Schließlich – und das war letzten Endes auch meine Motivation für meine Teilnahme an der projüdischen Demonstration am 18.7. in Essen – werde ich mich allen denjenigen in den Weg stellen, die versuchen, diesen Konflikt und seine tragische aktuelle Zuspitzung dafür zu missbrauchen, teilweise unter Bedienung jahrhundertealter oder neuer Vorurteile und Stereotype Jüdinnen und Juden hier in Deutschland das Leben unmöglich zu machen, sie zu attackieren oder ihre körperliche Unversehrtheit und Menschenwürde in Frage zu stellen oder aber Hass auf sie oder ihre israelischen Landsleute zu schüren. Dieser Hass muss aufhören.
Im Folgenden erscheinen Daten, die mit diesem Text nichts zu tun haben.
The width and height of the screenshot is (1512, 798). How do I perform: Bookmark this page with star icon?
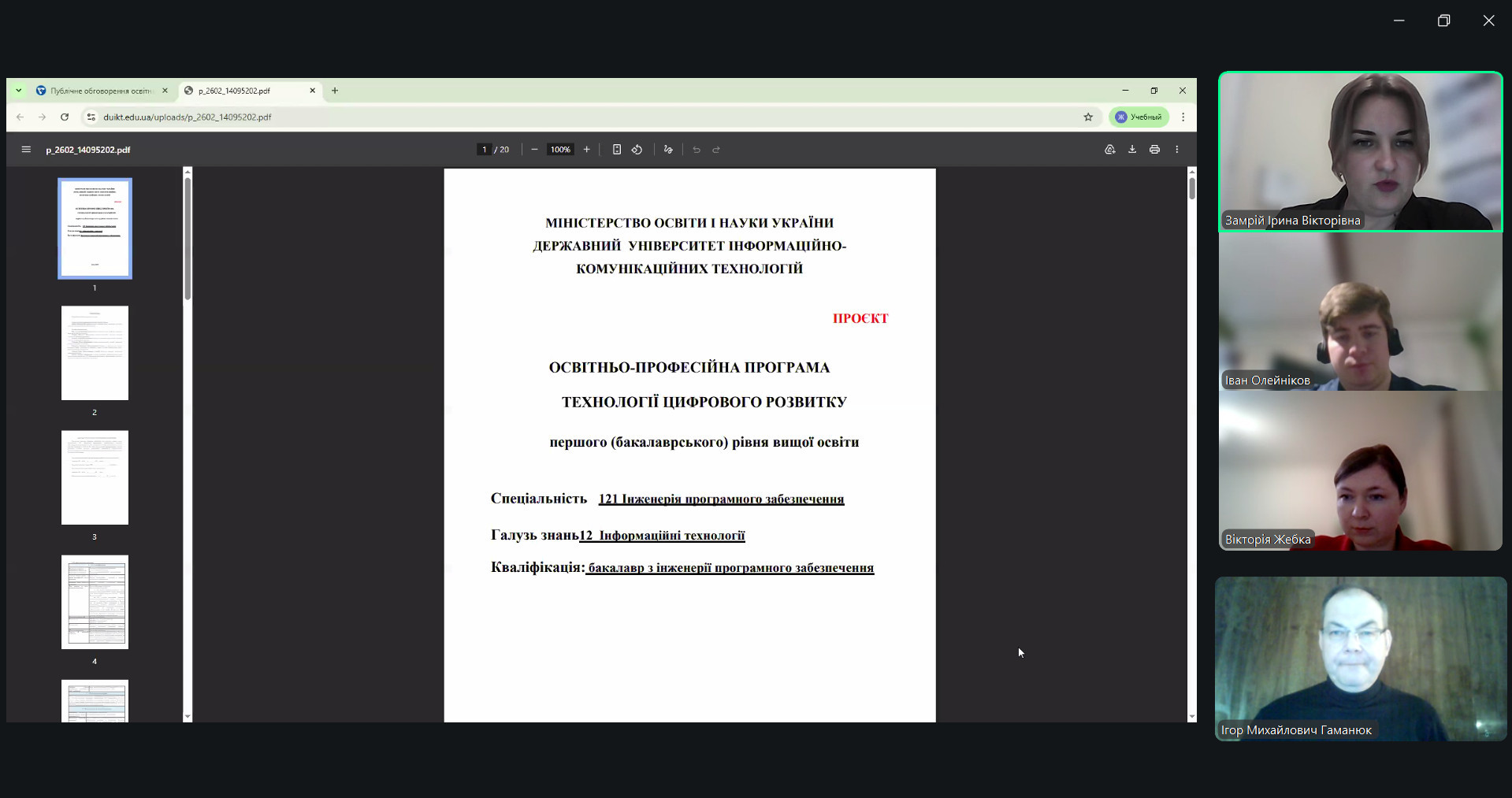coord(1088,117)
Wir lösen den Nahost-Konflikt nicht hier in Deutschland – und schon gar nicht, indem Hass auf Jüdinnen und Juden ausgelebt und der Konflikt einseitig verklärt wird.

Auch wenn mich die täglich neuen Toten dieses Konfliktes immer wieder neu wütend auf die dafür Verantwortlichen machen, so bleibe ich dabei: Mit Hass wird der Konflikt nicht zu lösen sein. Der Hass muss aufhören, die Gewalt muss aufhören. Von allen Seiten. Alle müssen sich in ihrem Mensch-Sein, ihrer Lebensberechtigung und ihrem Anspruch auf ein würdevolles Leben respektieren. Nur dann wird es möglich sein, ein Grundmaß an Vertrauen zu erzeugen, das die Voraussetzung ist für eine Lösung der seit Jahren ungelösten, aufgestauten, unaufgearbeiteten und jetzt erneut eskalierten Probleme, Konflikte und Tragödien.

In diesem Sinne werte ich die viele Zustimmung, die ich während und für meinen `Auftritt´ in Essen (auch) erhalten habe – also es gab nicht nur Reaktionen, wie die zitierte – als Ermutigung dafür, dass es so falsch nicht gewesen sein kann, was ich da gemacht und gesagt habe. Dass es letzten Endes etwas nützt, kann ich in unser aller Interesse nur hoffen.